• _Text excerpt_:
□ □ □ □ □
For better or for worse

  • by Jennifer, Everett Public Library staff
  • Wednesday, February 11, 2015 9:05am
  • LifeA Reading Life

Once upon a time there was love and passion. When passion’s embers were banked and didn’t burn so intensely there was still love. And familiarity. 27 years of marriage witnessed both tenderness and dismay, the dismay being a wet towel left on the bathroom floor, the tenderness in caring for someone who ate bad shrimp. A good marriage is fluent in short hand and silences. A good marriage is being able to unbutton your jeans after pizza and beer. A good marriage is listening to an untalented spouse sing in the shower every morning and not flushing the toilet on them. A good marriage is gentle support: please don’t eat that candy all the time. I want to make sure you’re around for years to come. Even when you find out I’ve killed 12 women.

A Good Marriage is from Stephen King’s novella collection Full Dark, No Stars. I’m writing about it because 1) I forgot I read it five years ago and 2) it’s the only novel from Full Dark, No Stars that I remember, mostly because I read it again last week.
□ □ □ □ □
• _Supplied information_:
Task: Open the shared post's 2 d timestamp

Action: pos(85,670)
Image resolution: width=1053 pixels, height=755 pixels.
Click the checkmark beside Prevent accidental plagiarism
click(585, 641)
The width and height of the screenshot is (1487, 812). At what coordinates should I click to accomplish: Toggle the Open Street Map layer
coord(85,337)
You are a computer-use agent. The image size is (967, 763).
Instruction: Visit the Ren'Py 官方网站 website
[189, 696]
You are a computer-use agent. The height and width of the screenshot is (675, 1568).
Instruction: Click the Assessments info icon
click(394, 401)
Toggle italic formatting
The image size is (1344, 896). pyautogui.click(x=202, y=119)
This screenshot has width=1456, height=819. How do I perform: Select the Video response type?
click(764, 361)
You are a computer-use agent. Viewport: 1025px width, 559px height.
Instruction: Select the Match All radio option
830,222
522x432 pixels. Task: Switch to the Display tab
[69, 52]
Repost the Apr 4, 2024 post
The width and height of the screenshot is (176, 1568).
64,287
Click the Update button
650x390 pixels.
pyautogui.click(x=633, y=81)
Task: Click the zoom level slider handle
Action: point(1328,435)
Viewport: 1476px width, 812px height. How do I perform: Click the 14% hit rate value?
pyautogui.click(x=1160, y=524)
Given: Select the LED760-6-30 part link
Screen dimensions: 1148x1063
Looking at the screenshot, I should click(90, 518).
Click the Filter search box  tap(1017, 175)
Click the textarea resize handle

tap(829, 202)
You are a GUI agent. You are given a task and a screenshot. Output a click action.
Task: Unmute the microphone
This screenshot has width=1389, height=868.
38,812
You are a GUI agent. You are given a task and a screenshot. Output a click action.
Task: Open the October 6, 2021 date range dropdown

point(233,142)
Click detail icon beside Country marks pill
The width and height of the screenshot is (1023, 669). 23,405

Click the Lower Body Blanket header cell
□ □ □ □ □
• _What you need to do_:
- a) From the library blog post, output the passage that opens with the words containing "Once upon a" and closes with "killed 12 women.".
- b) According to the library blog post, which Stephen King collection includes A Good Marriage?
- c) Resume the library blog post from the point where it stops.

• _Final results_:
- a)
Once upon a time there was love and passion. When passion’s embers were banked and didn’t burn so intensely there was still love. And familiarity. 27 years of marriage witnessed both tenderness and dismay, the dismay being a wet towel left on the bathroom floor, the tenderness in caring for someone who ate bad shrimp. A good marriage is fluent in short hand and silences. A good marriage is being able to unbutton your jeans after pizza and beer. A good marriage is listening to an untalented spouse sing in the shower every morning and not flushing the toilet on them. A good marriage is gentle support: please don’t eat that candy all the time. I want to make sure you’re around for years to come. Even when you find out I’ve killed 12 women.

- b) Full Dark, No Stars

- c)
Stephen King said that A Good Marriage is loosely based on serial killer Dennis Rader, the BTK (Bind, Torture, Kill) killer who slaughtered ten people and then quit killing for years. King wrote the novel after hearing about Rader’s wife of 34 years getting harassed by people who believed she knew what her husband was doing.

Bobby and Darcy Anderson have been married 27 years and have two grown children: Donnie, who’s getting his first business up and running and is becoming a success and Petra who is planning her wedding. Bobby is an accountant and a numismatist (I had to look up the word because it sounds like something a drunk person would try to say while concentrating very hard. It means someone who collects currency like old and rare coins). Bobby’s been obsessed with finding a rare Wheat Penny, the Holy Grail of coins.

Darcy finds one online and wants to buy it for him but he says no because he wants to find the rare penny randomly, mixed in with his change after eating at a restaurant or buying a cup of coffee. He wants fate to bring the penny to him. Bobby’s passion is Darcy’s passion. Darcy runs a small business out of their home selling memorabilia and coins. Like most coin enthusiasts, they’re continuously on the hunt for something rare, a coin that seems to be mostly myth and urban legend. But Bobby’s on an entirely different hunt. And has been for years.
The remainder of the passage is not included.